Both polysialosides and polysulfates are known to interact with the receptor binding domain (RBD) of the SARS-CoV-2 spike protein. However, a comprehensive site by site analysis of their binding affinities and potential synergistic antiviral effects have not been performed. Here, we report on the synthesis of polysialosides with nanomolar binding affinities to spike proteins of SARS-CoV-2 in solution using microscale thermophoresis. The dendritic polyglycerol based polysialosides dPG₅₀₀SA_0.55 and dPG₅₀₀SA_0.25, with a dissociation constant K_d of 4.78 nm and 10.85 nm, respectively, bind ≈500 times stronger than the high density polysulfated analog dPG₅₀₀S_0.55, to intact SARS-CoV-2 virus particles or isolated spike protein.

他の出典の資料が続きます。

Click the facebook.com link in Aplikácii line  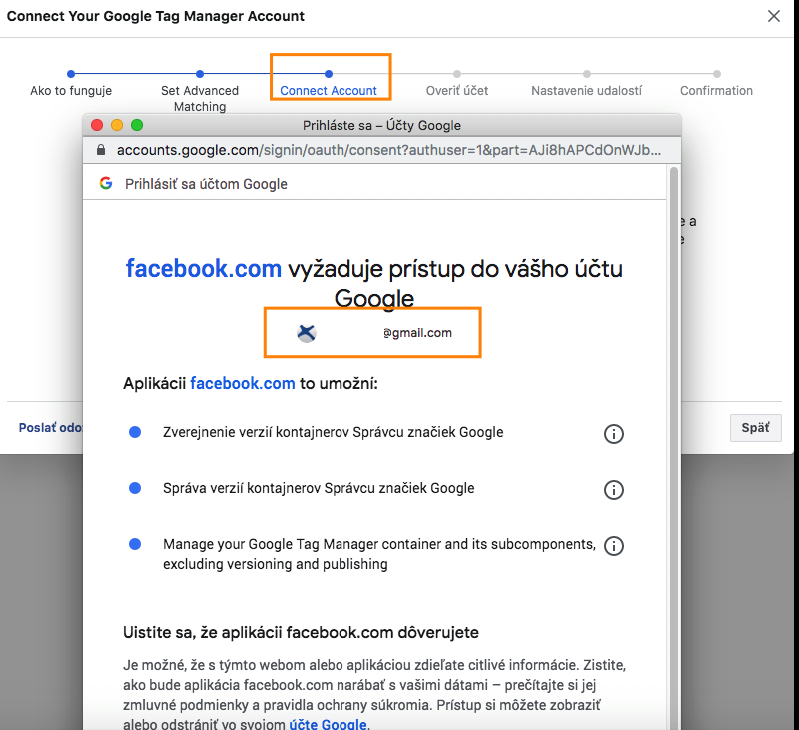[x=243, y=383]
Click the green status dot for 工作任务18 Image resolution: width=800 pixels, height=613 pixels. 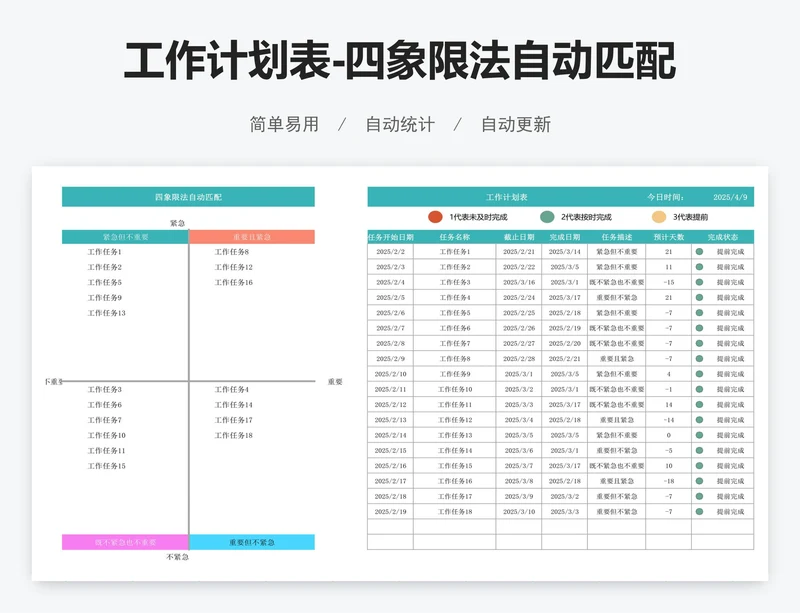coord(699,511)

In fact, the presence of sulfate groups in a heteromultivalent compound dPG₅₀₀SA_0.20S_0.20 weakens the binding to spike proteins. A polycarboxylated analog does not bind to SARS-CoV-2, ruling out that the interaction of polysialoside is simply driven by electrostatics. Using explicit-solvent all-atom molecular dynamics simulations and ensemble docking studies, atomistic details are obtained on the interaction of different functional groups with the SARS-CoV-2 RBD. The data support the conclusion that sialosides interact stronger than sulfates for their binding with RBD of SARS-CoV-2. Notably, the most affine binder dPG₅₀₀SA_0.55 inhibits SARS-CoV-2 (WT, D614G) replication up to 98.6% at 0.5 µm concentrations.